De Rekenkamer heeft geen onderzoek ingesteld naar de verschillen tussen de Nederlandse signaleringen in het NSIS en de signaleringen in de systemen van de andere Schengenpartners.

2.4 Opvraag gegevens uit Nationaal Schengen Informatiesysteem

Het gebruik van NSIS-informatie vindt vooral plaats door matching. Dit naast elkaar leggen van eigen en NSIS-gegevens per waarnemings- en signaleringscategorie kan leiden tot zogenaamde treffers. Aan het Schengenjaarrapport over maart 1995 tot en met maart 1996 waren enige internationale gegevens over treffers toegevoegd.

Tabel 3: Nederlandse SIS-treffers in 1995

SUO-artikelen

 

in Nederland op

in buitenland op

buitenlandse

Nederlandse

signaleringen

signaleringen

50

30

5702

109

130

40

33

8

999

811

95

961

97/98

99

100

TOTAAL                                                                                               1782                                        998

1  Deze aantallen hebben alleen betrekking op treffers die via het KLPD zijn verwerkt.
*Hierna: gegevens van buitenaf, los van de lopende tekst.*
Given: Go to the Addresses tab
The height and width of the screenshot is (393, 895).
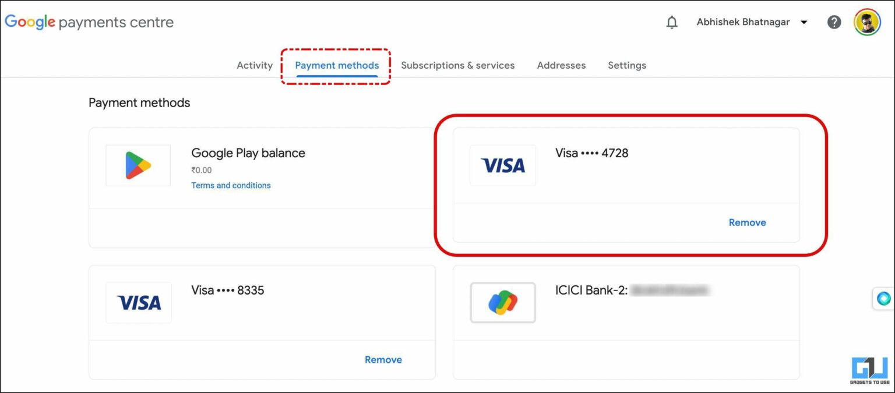Looking at the screenshot, I should (561, 65).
2  De in artikel 96 vermelde treffers die door Nederlandse autoriteiten op basis van een Nederlandse signalering zijn vastgesteld zijn ook als treffer aangemerkt. Bron: Schengenjaarrapport 1995

De vervolgacties op deze treffers zijn niet systematisch verzameld. Gegevens over de uiteindelijke effecten van het systeem zijn slechts op onderdelen beschikbaar. Er is dus geen uitspraak mogelijk over het effect en/of het rendement van het in gebruik nemen van het NSIS (zie ook 2.6).
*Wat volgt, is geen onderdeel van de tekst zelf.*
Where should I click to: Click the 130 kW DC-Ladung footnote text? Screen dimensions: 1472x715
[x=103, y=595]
In Schengen-verband bestaan bindende afspraken over de omvang en reikwijdte van de «grondige controles» aan de buitengrenzen. De Koninklijke Marechaussee heeft echter geen betrouwbare cijfers over de omvang van de aantallen grondig te controleren personen (inclusief raadpleging van het NSIS) voorhanden, voor de luchthavens, noch voor de zeehavens. Zo waren voor Schiphol, de belangrijkste buitengrens, de aantallen grondig te controleren inkomende passagiers alleen bij benadering aan te geven. De Rekenkamer vroeg verantwoordelijke Marechaussee-functionarissen aan te geven hoeveel van de grondig te controleren passagiers daadwerkelijk met het NSIS werden geconfronteerd. De schattingen liepen uiteen van 0 tot 80%.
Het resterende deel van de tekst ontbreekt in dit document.